Dès la fin de l’allocution de Birame Dah Abeid, une campagne de dénigrement d’une rare virulence le prit pour cible, aux griefs, protéiformes, d’une trahison envers l’arabité et l’Islam, à l’instigation du fameux complot judéo-chrétien-athée. Le débat a été éludé au profit de considérations d’affect et de fantasme. Suivant un processus bien rodé, il s’agissait t’intimider le contradicteur, instiller la crainte parmi ses partisans et donner l’impression, aux mauritaniens, d’une attaque imminente par un ennemi en embuscade, avec le concours d’un cheval de Troie. La manœuvre de démoralisation se prolongeait, au travers de publications et d’images d’enfants unis dans la diversité d’épiderme, sous le slogan « nous sommes un seul peuple ». En l’occurrence, le message vulgarise, à l’endroit de la vox populi, les naïvetés lénifiantes d’une communauté de destin où la victime et l’agresseur s’étreignent et se jurent empathie. Ainsi, malgré les inégalités et les injustices, les mauritaniens voudraient se sentir frères, peu importe si l’expérience démontre l’inanité de la posture. Par-delà le slogan et la parodie, que nous apprend la réalité ?

La dispute

Quand moins de 800 suffrages permettent d’élire un député à Bir Moghrein, son collègue, à Sélibaby requiert 8.600 voix. Un électeur de Bir Moghrein vaut donc plus de 10 fois celui de Sélibaby. Vous avez dit « un seul peuple » !? Le cas prévaut, partout ailleurs dans le pays.  

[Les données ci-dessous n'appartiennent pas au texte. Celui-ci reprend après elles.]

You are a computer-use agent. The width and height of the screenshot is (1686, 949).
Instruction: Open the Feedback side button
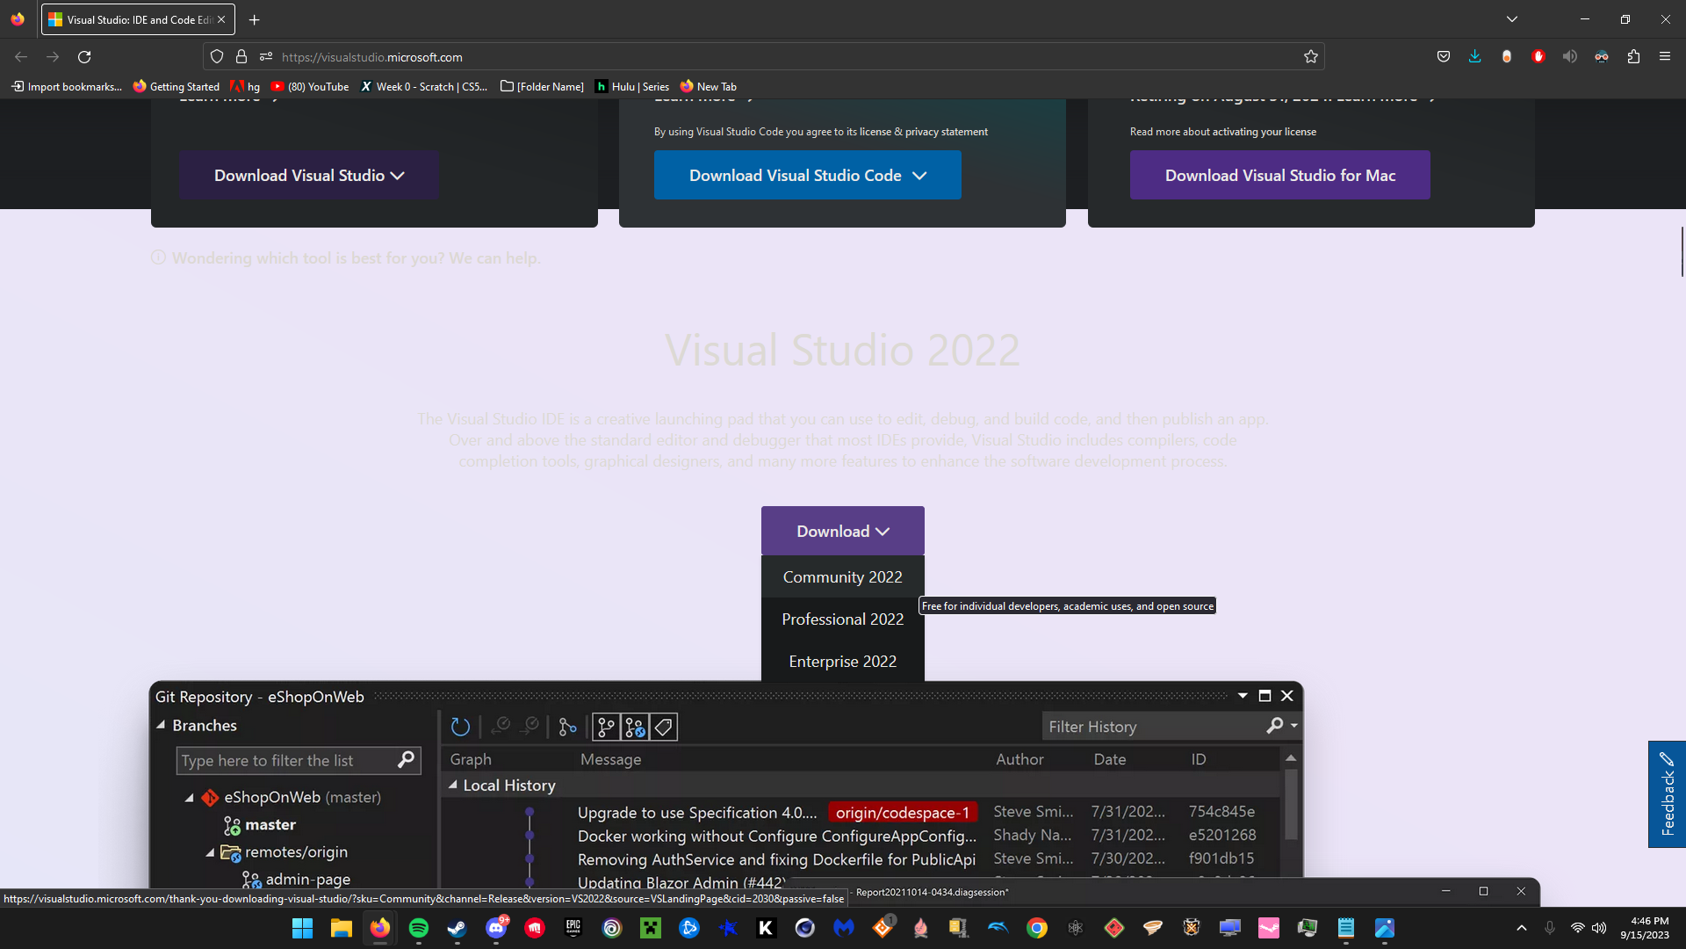1667,794
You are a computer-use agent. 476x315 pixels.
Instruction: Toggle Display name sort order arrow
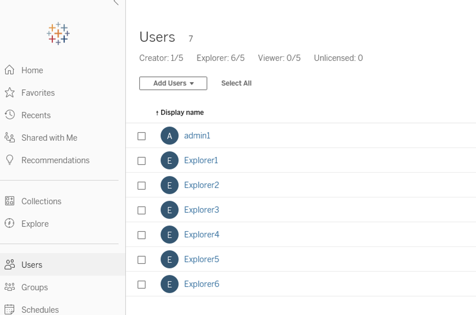pyautogui.click(x=157, y=112)
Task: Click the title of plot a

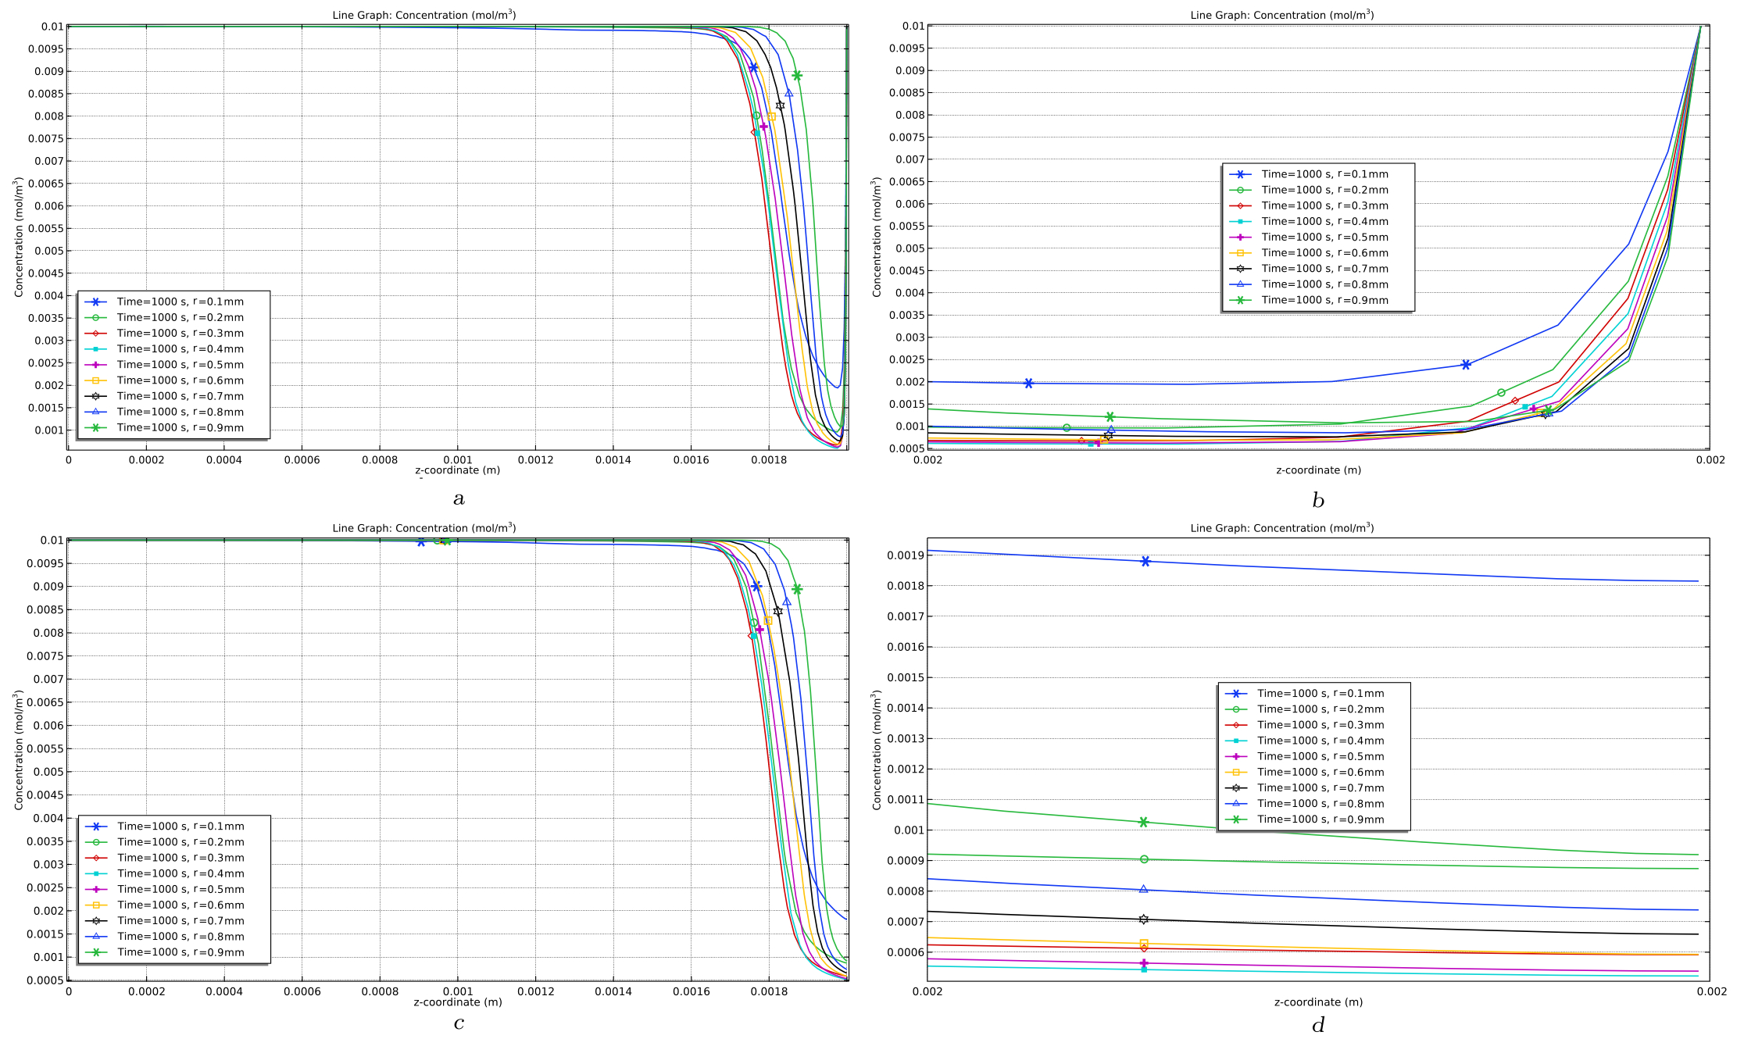Action: (x=423, y=15)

A la faveur de son oraison à Genève, Biram Dah Abeid comparait cet ordre à l’Apartheid. Une redéfinition circonstanciée s’impose, ici :

1. En Mauritanie, nulle règle de droit n’organise le développement séparé sur la base de la supériorité de race. Les lois proclament, à l’inverse, l’égalité des citoyens et pénalisent la ségrégation, voire la stigmatisation perpétrée au motif de l’identité et de l’ascendance. Or, les normes affichées relèvent du leurre, si l’on se réfère à leur application, lorsque le noir réclame l’équité, face à son compatriote arabo-berbère ou contre l’Etat. Il suffit de se souvenir qu’aucun responsable, de centaines d’assassinats et de déportations par dizaines de milliers, n’a été jugé, au lendemain de la tentative de purification ethnique, de 1986 à 1991. Une fameuse législation de 1993 les soustrait, toujours, à la curiosité d’un juge.

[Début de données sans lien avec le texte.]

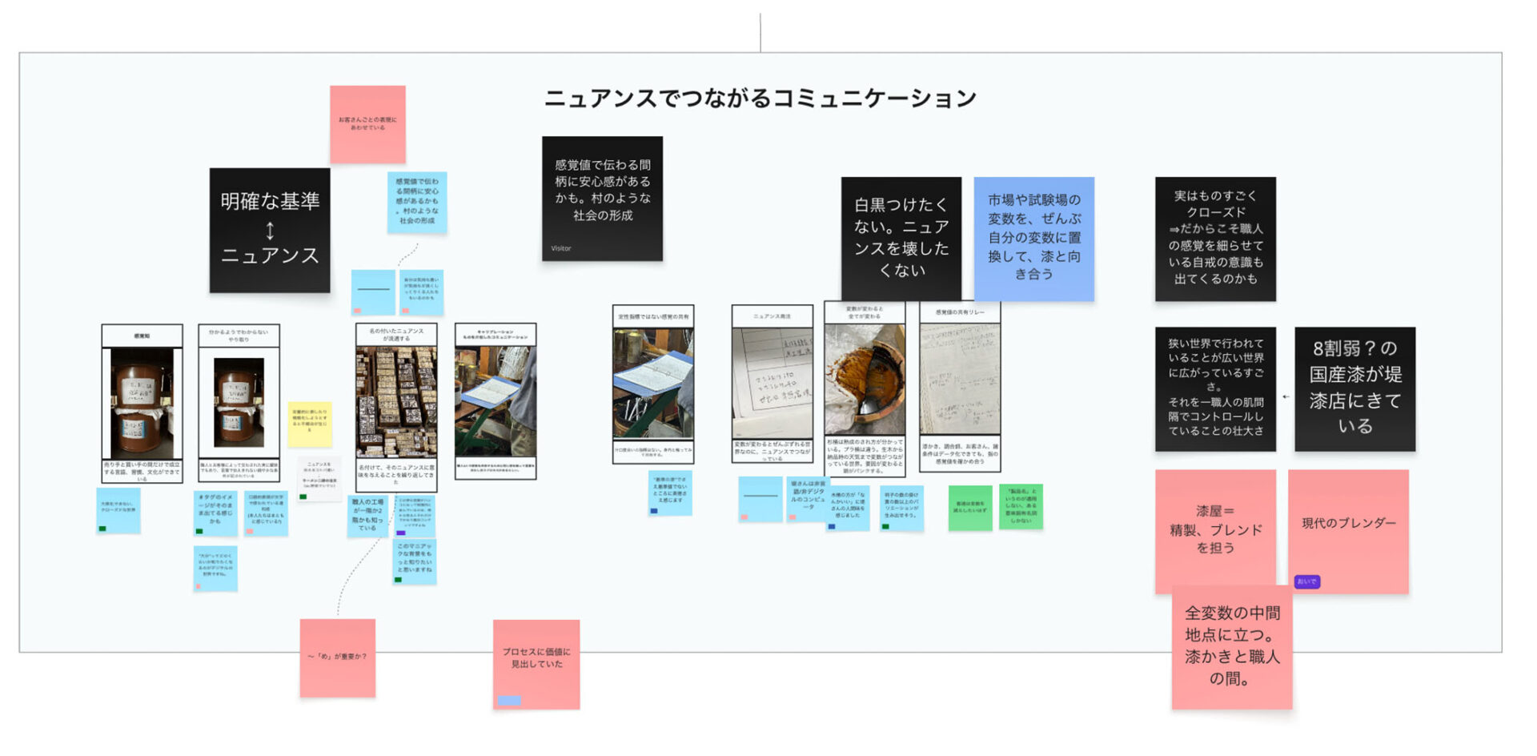The height and width of the screenshot is (756, 1537).
Task: Click the board title ニュアンスでつながるコミュニケーション
Action: tap(760, 98)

2. En revanche, la géographie de la misère et de la prospérité, dans les villes et la ruralité, ainsi que la répartition du travail et des moyens de production attestent d’une sociabilité parallèle, sur des territoires de prédilection et leurs enclaves ; un simple examen de la démographie urbaine autour du centre de la capitale trahit une mise à distance par le revenu, laquelle recoupe, de facto, la différenciation entre le peuplement arabo-berbère et le tout-venant. Quel nom convient-il d’accorder à ce degré croissant de séparatisme, si ce n’est un Apartheid empirique ?

Notre position

Au terme de l’explication, l’Ira-M réitère sa disponibilité au relèvement de la Mauritanie, grâce au pacte à renégocier, en somme « l’équité, rançon de la paix ». Nous réinvitons le gouvernement, les partis et la société civile, aux « Etats généraux de la république », afin de discuter de tout, à l’abri de la moindre restriction conceptuelle. Le projet comporte le préambule d’une question liminaire : « Pouvons-nous vivre, ensemble, hors du champ de la domination » ? Tant que nous éludons l’interrogation, les poussées de frustration et de polémique continueront d’amoindrir l’aspiration à la solidarité, déjà en lambeaux. Le puissant empire des soviets s’est effondré, de lui-même, à cause du mensonge, de l’évitement et de l’occultation. La fragile Mauritanie des privilèges et de la citoyenneté relative ne saurait échapper à la règle.

Aujourd’hui, des agitateurs de l’ombre s’efforcent de stimuler et d’exacerber la panique comme ciment d’un sursaut opposable aux revendications de dignité et de justice. Ce jeu périlleux tend à créditer l’idée d’une insurrection des descendants d’esclaves, ivres de ressentiment et de désir de vengeance. A nouveau, les services de sécurité alimentent la fabrique de la rumeur dont les réseaux sociaux et les applications de messagerie électronique deviennent, simultanément, le réceptacle et le vecteur. L’hypothèse d’une déstabilisation endogène du pouvoir n’est plus à écarter.

Pourtant, parler en toute franchise et se comprendre renferment la ressource mentale de la tolérance et la prédisposition au succès.